[Start of section]

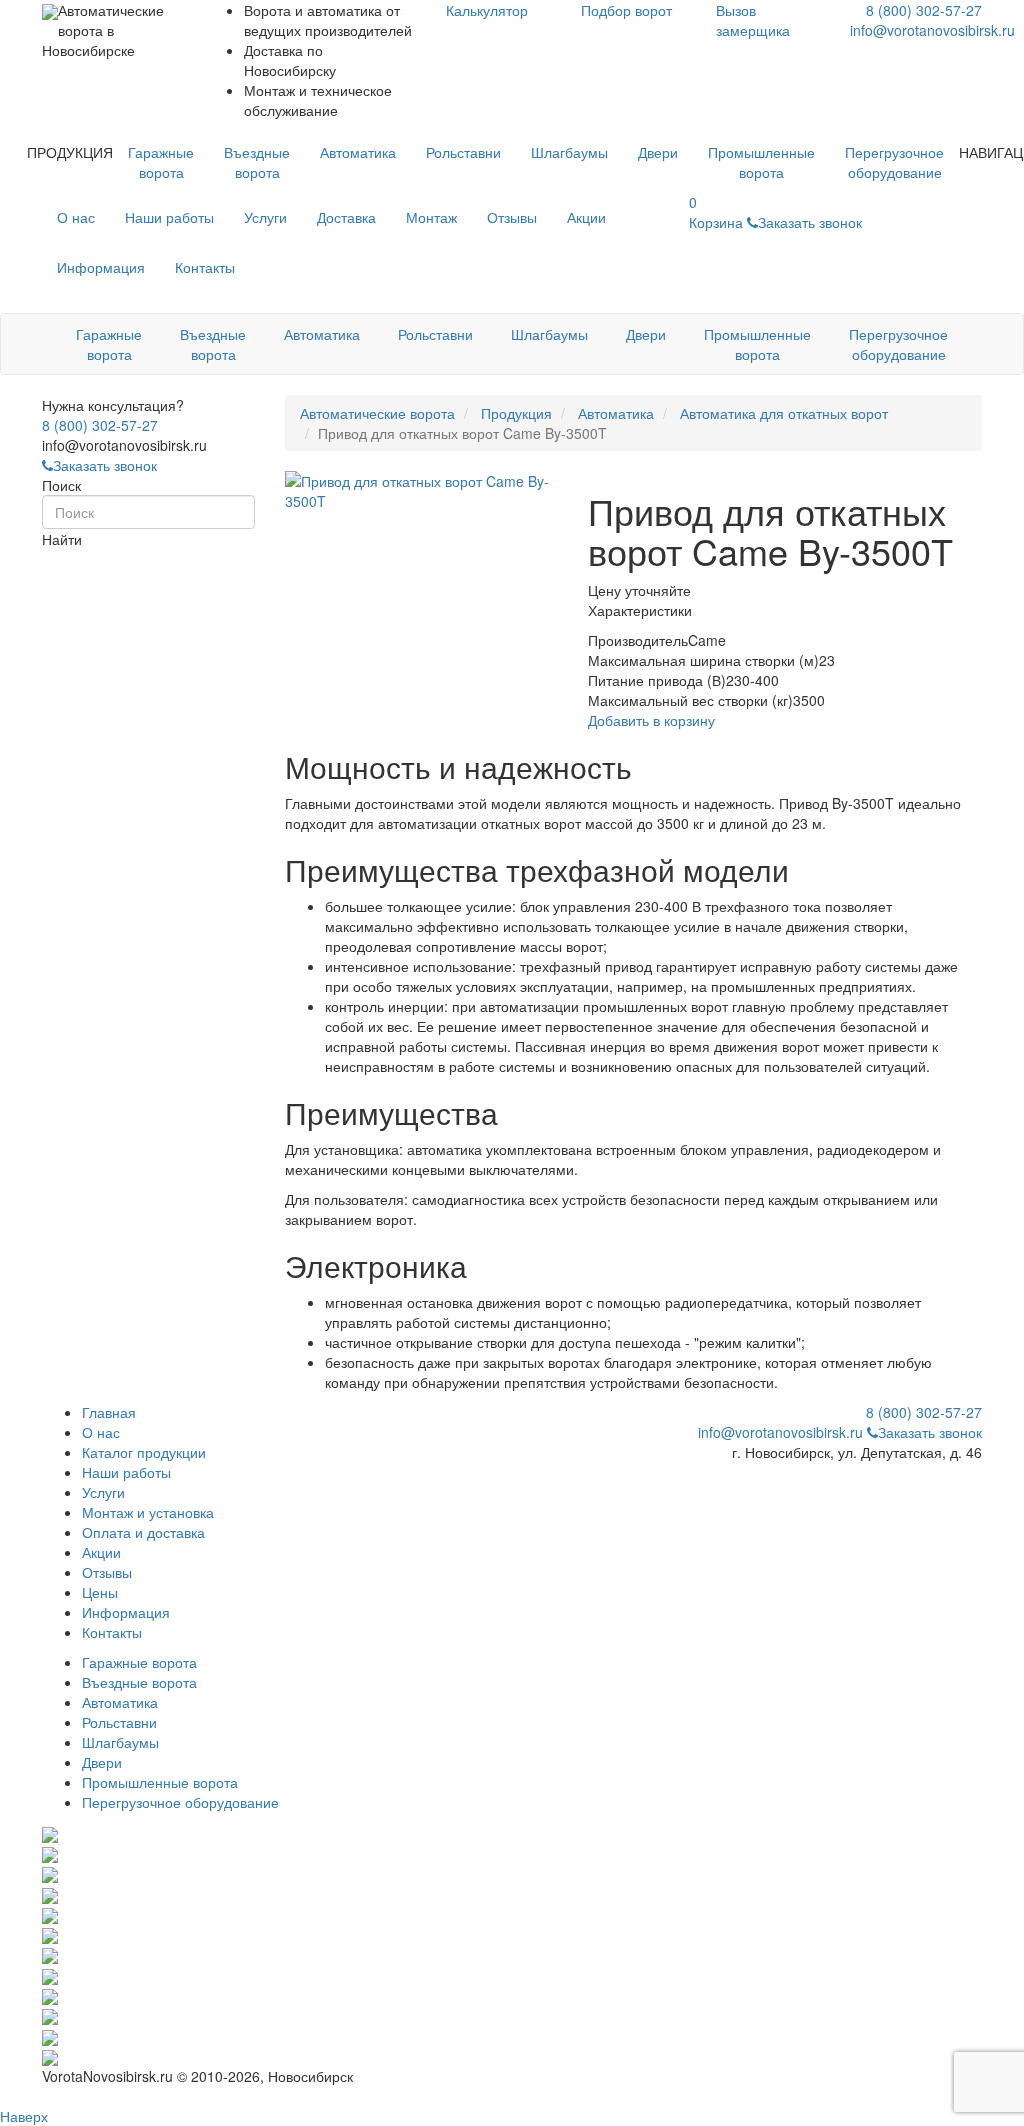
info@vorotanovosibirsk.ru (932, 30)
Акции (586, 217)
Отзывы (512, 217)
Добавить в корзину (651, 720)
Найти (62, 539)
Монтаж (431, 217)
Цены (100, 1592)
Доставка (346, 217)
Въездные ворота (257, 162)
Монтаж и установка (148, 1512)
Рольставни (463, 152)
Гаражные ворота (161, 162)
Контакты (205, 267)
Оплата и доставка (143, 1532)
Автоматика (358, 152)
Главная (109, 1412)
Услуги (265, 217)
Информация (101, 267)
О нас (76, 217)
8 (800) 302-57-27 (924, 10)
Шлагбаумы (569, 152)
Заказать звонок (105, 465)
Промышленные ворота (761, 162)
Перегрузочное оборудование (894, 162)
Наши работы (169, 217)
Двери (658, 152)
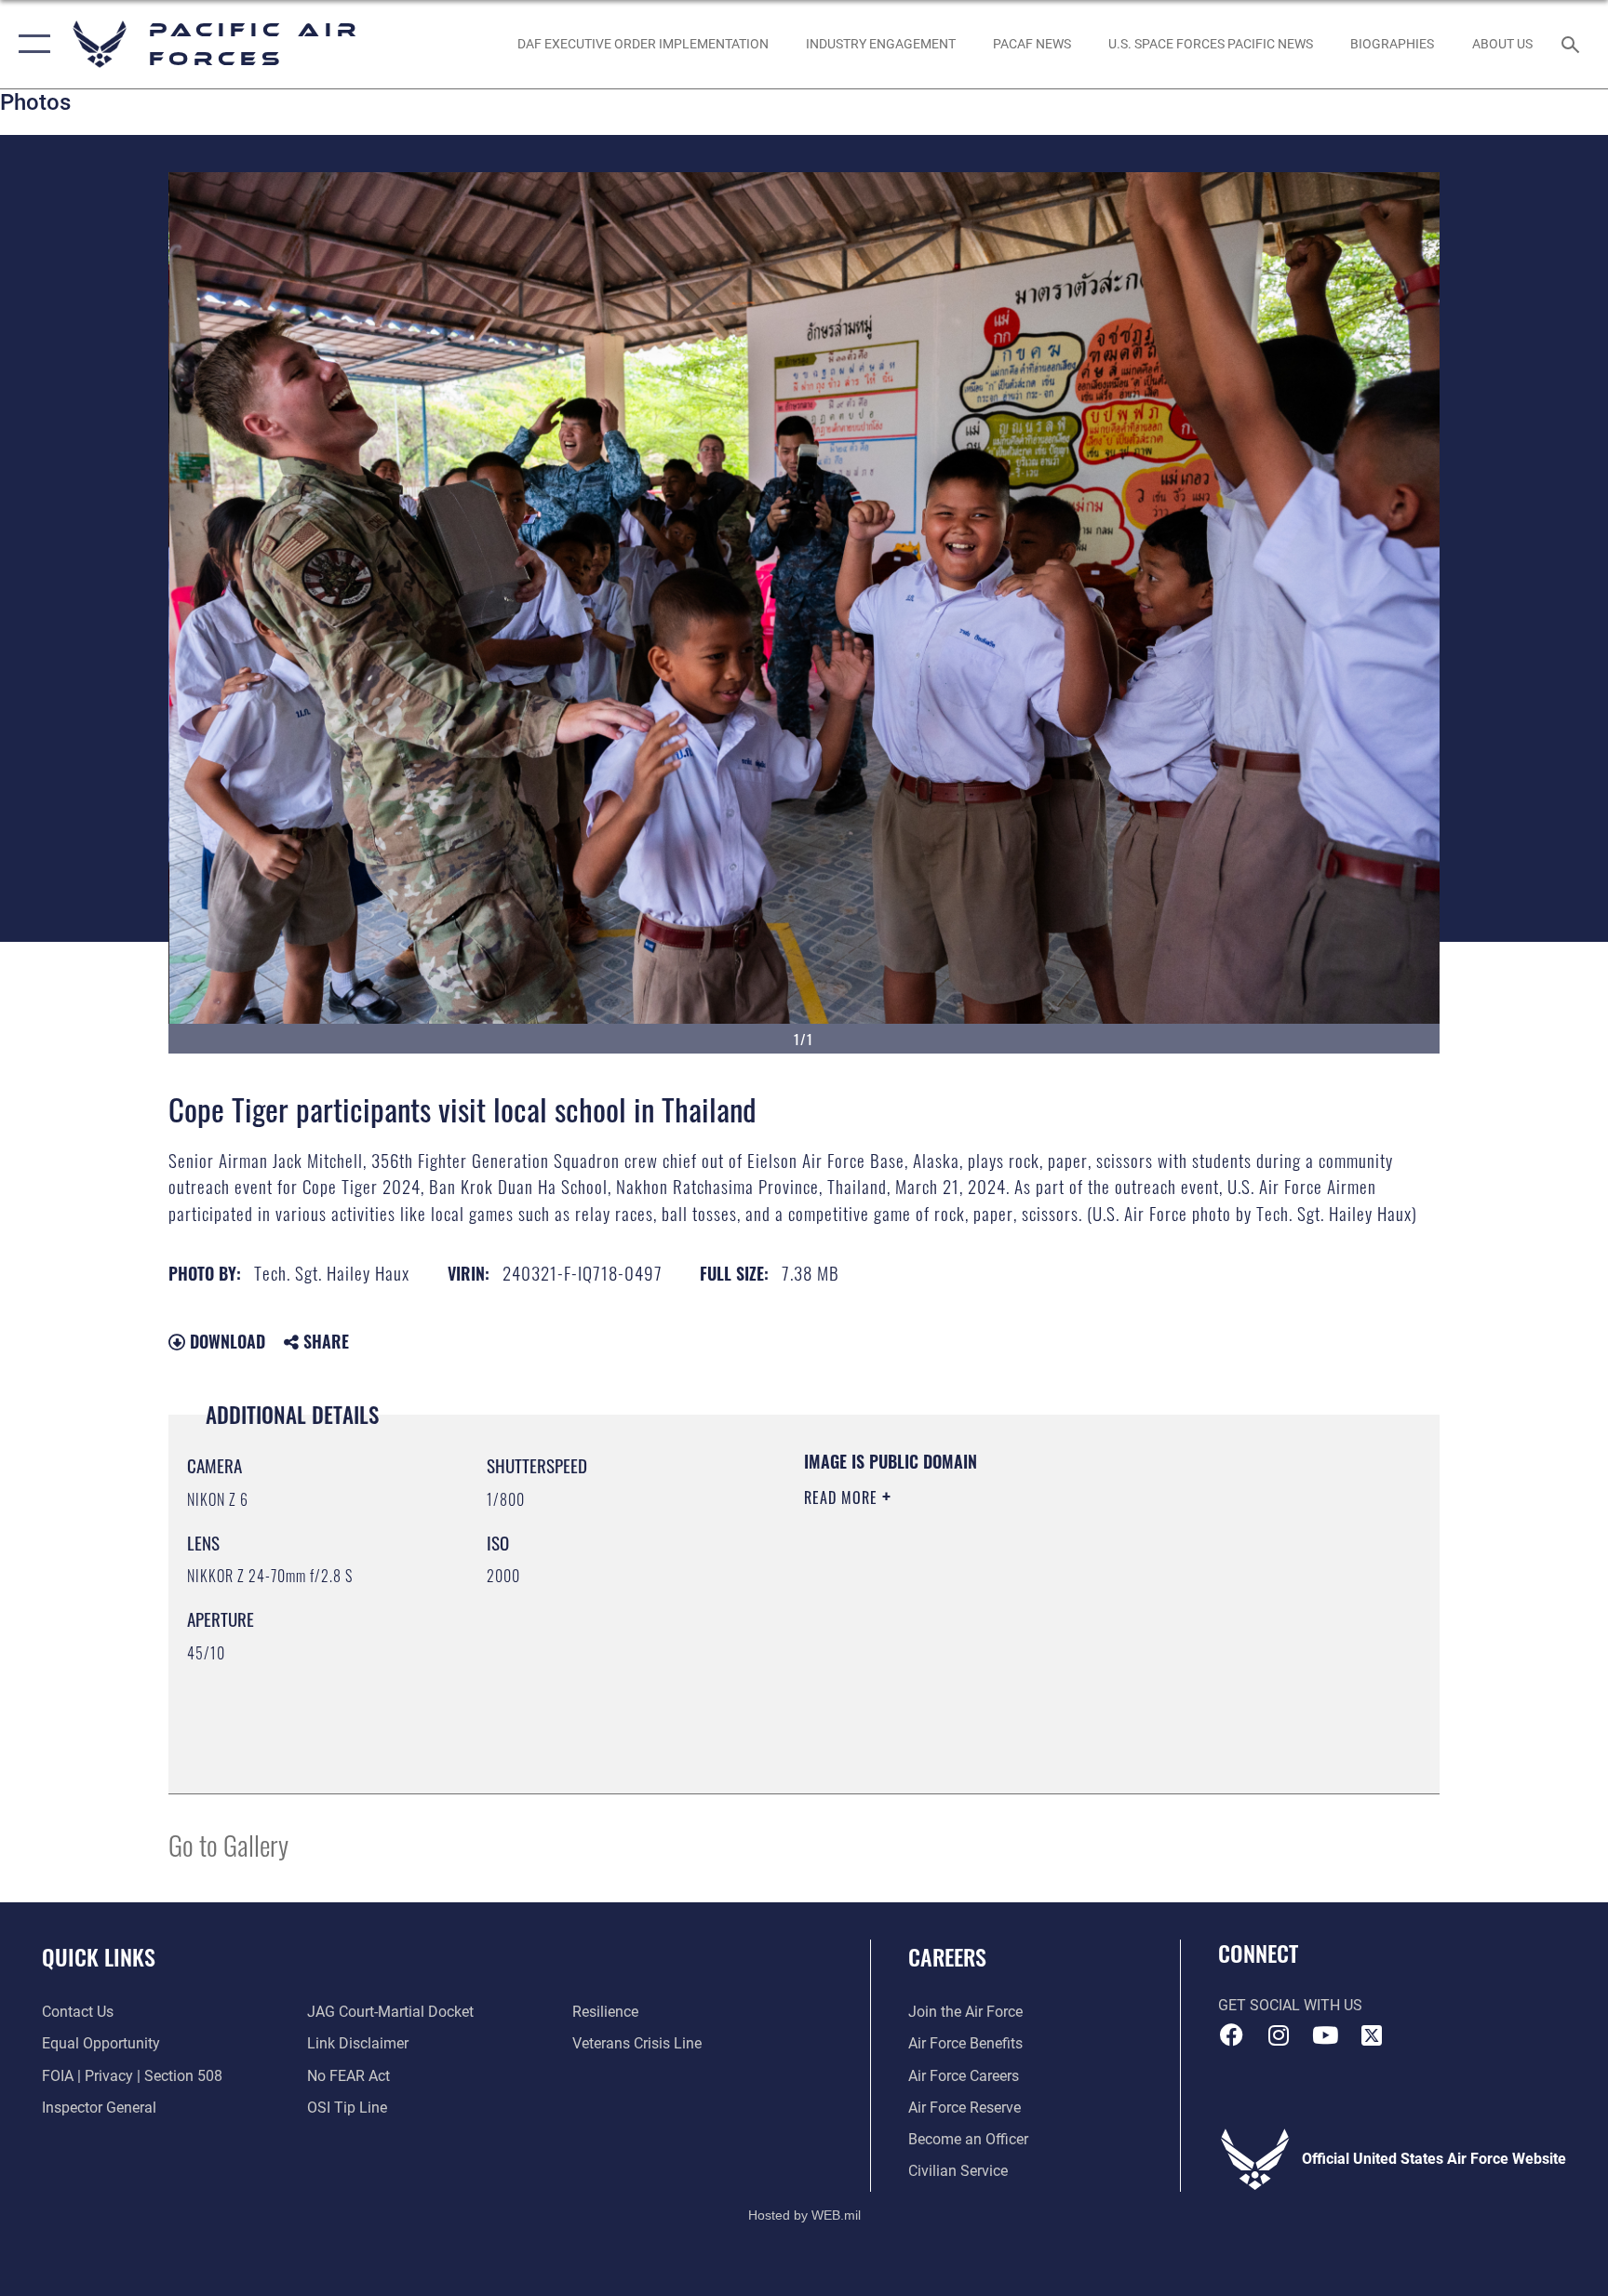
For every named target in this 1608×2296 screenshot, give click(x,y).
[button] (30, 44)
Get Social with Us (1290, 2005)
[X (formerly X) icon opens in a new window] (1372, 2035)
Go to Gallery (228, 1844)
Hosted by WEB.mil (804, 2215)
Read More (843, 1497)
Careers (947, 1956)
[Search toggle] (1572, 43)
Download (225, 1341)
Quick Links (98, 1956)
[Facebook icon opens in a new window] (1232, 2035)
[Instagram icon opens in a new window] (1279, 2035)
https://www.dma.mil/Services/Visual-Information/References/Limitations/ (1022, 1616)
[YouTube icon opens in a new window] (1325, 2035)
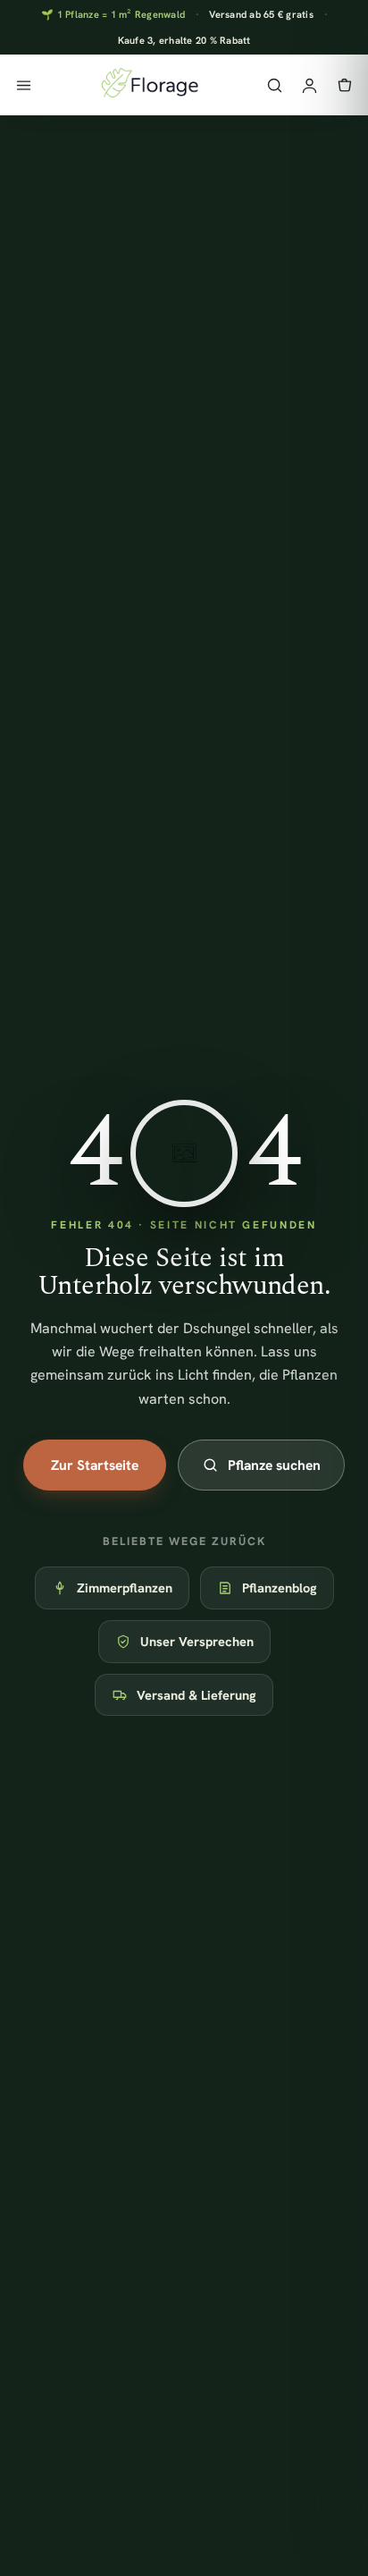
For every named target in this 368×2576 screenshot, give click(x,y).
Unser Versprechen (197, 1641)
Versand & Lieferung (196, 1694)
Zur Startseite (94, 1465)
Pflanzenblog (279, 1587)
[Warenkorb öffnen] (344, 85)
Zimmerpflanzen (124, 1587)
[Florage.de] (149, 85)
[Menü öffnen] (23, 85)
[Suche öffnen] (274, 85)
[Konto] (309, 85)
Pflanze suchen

[End of section]

When you copy the data, keep every line exact and leave out each picture.

info@vorotanovosibirsk.ru (932, 30)
Акции (586, 217)
Отзывы (512, 217)
Добавить в корзину (651, 720)
Найти (62, 539)
Монтаж (431, 217)
Цены (100, 1592)
Доставка (346, 217)
Въездные ворота (257, 162)
Монтаж и установка (148, 1512)
Рольставни (463, 152)
Гаражные ворота (161, 162)
Контакты (205, 267)
Оплата и доставка (143, 1532)
Автоматика (358, 152)
Главная (109, 1412)
Услуги (265, 217)
Информация (101, 267)
О нас (76, 217)
8 (800) 302-57-27 (924, 10)
Шлагбаумы (569, 152)
Заказать звонок (105, 465)
Промышленные ворота (761, 162)
Перегрузочное оборудование (894, 162)
Наши работы (169, 217)
Двери (658, 152)
For every named target in this 1608×2296 screenshot, give click(x,y).
[button] (30, 44)
Get Social with Us (1290, 2005)
[X (formerly X) icon opens in a new window] (1372, 2035)
Go to Gallery (228, 1844)
Hosted by WEB.mil (804, 2215)
Read More (843, 1497)
Careers (947, 1956)
[Search toggle] (1572, 43)
Download (225, 1341)
Quick Links (98, 1956)
[Facebook icon opens in a new window] (1232, 2035)
[Instagram icon opens in a new window] (1279, 2035)
https://www.dma.mil/Services/Visual-Information/References/Limitations/ (1022, 1616)
[YouTube icon opens in a new window] (1325, 2035)
For every named target in this 368×2576 screenshot, give click(x,y).
Unser Versprechen (197, 1641)
Versand & Lieferung (196, 1694)
Zur Startseite (94, 1465)
Pflanzenblog (279, 1587)
[Warenkorb öffnen] (344, 85)
Zimmerpflanzen (124, 1587)
[Florage.de] (149, 85)
[Menü öffnen] (23, 85)
[Suche öffnen] (274, 85)
[Konto] (309, 85)
Pflanze suchen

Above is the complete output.